According to Veracode‘s latest State of Software Security report, fixing those flaws can typically take months, with this year’s analysis of 130,000 applications finding it takes about six months for teams to close half the security flaws they find. It said its scan of those 130,000 applications found 76% had at least one security flaw, but only 24% have high-severity flaws.
Speaking to Infosecurity, Veracode EMEA CTO Paul Farrington said the minority of that 24% were the “most severe flaws.” He added: “What has changed is, compared to 2018, where 52% of flaws were fixed, and 56% were fixed in 2019, in 2020 the fix rate is up to 73%. In security we often talk doom and gloom but this is great, and shows developer teams are stepping up and improving.”

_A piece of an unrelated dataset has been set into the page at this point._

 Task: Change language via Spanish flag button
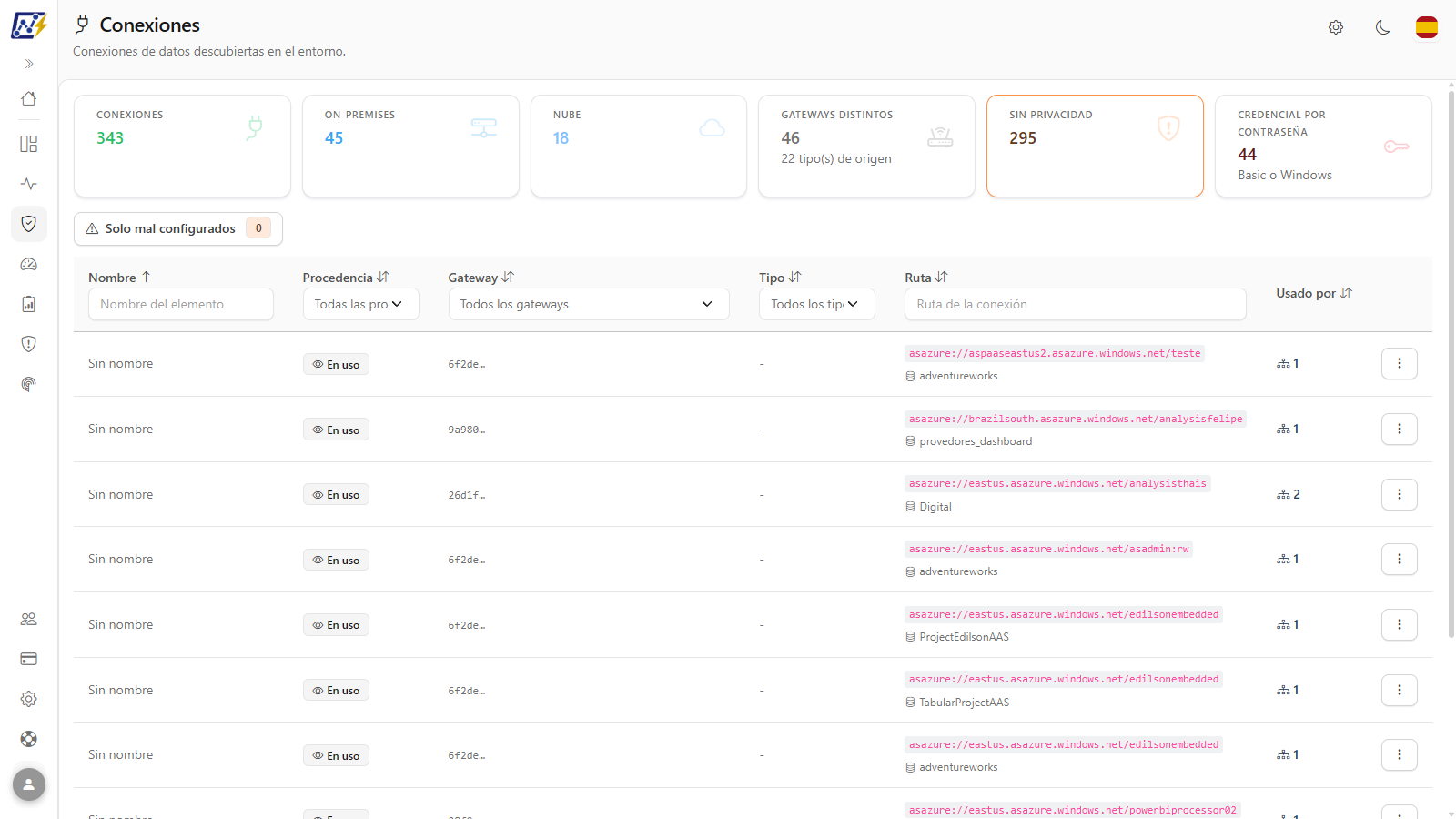tap(1427, 27)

Farrington also claimed that the most prominent flaws, as featured in the OWASP Top 10, “remain persistent and seem prevalent.” Asked why those flaws are still prevalent, Farrington said newer frameworks “make it less easy to do bad stuff” but not every company and developer team has “the choice of bleeding edge framework and tens and thousands of apps still need to be maintained.”

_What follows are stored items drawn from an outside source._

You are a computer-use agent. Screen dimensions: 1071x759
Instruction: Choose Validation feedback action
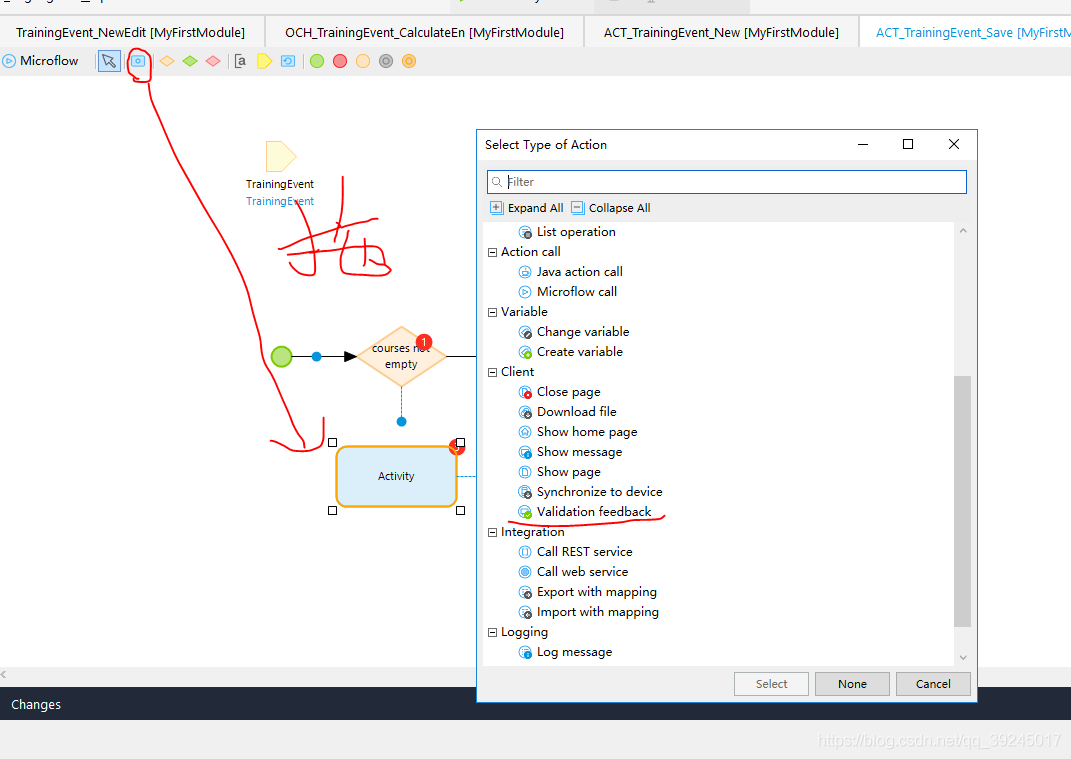click(x=593, y=512)
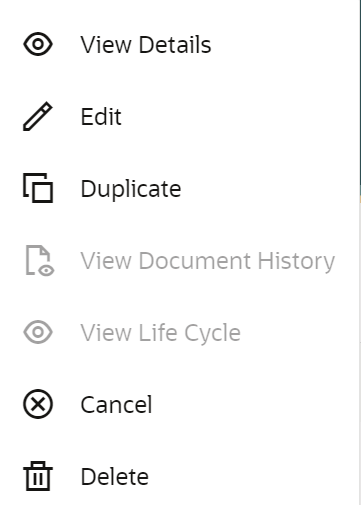Click the overlapping squares Duplicate icon
Screen dimensions: 361x505
38,188
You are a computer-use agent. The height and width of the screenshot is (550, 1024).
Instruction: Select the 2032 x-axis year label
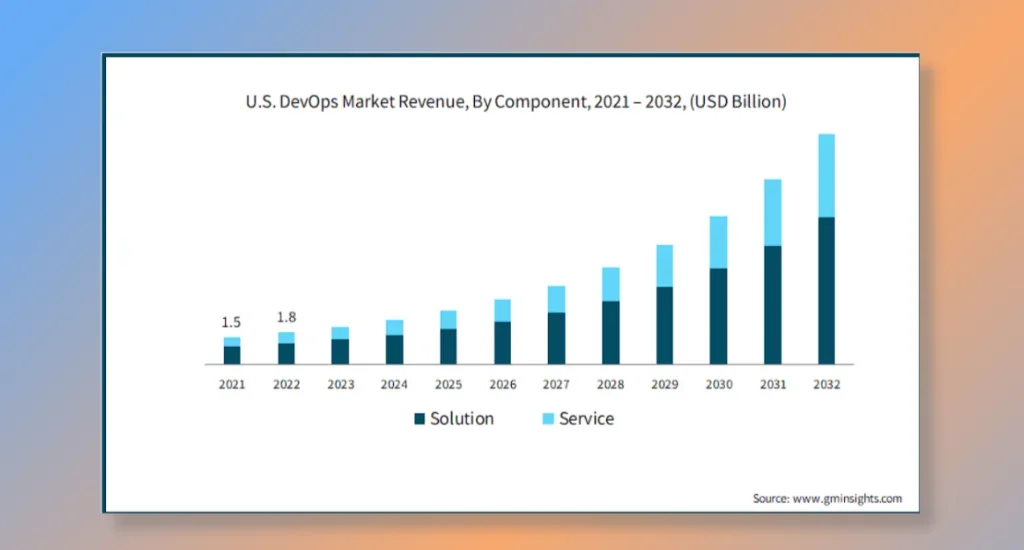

The report also found that while 70% of applications inherit at least one security flaw from their open source libraries, 30% of applications have more flaws in their open source libraries than in the code written in-house.
Farrington said: “There is a reliance on apps using open source code, and this is a good thing as organizations are not paying to reinvent the wheel, but the challenge is that if you use open source software, you’re basically importing a security risk into the organization.”
Veracode also promoted the concept of automating code scanning, finding that those companies doing a combination of dynamic and static analysis simultaneously can fix half of the flaws 24 days faster. Farrington said if you are able to implement frequent weekly scanning processes into your software, you can remove 22 days from the time to fix, than when doing a scan on an ad hoc basis.
Asked if he felt the lockdown had impacted application security fix times, Farrington said, if you consider “what has been thrown at them [dev teams] this year, they can be forgiven for taking their eye off the ball” so they have found companies are scanning and automating more, “and not relying on the old customs that worked in the past.”
Chris Eng, chief research officer at Veracode, said: “The goal of software security isn’t to write applications perfectly the first time, but to find and fix the flaws in a comprehensive and timely manner. Even when faced with the most challenging environments, developers can take specific actions to improve the overall security of the application with the right training and tools.”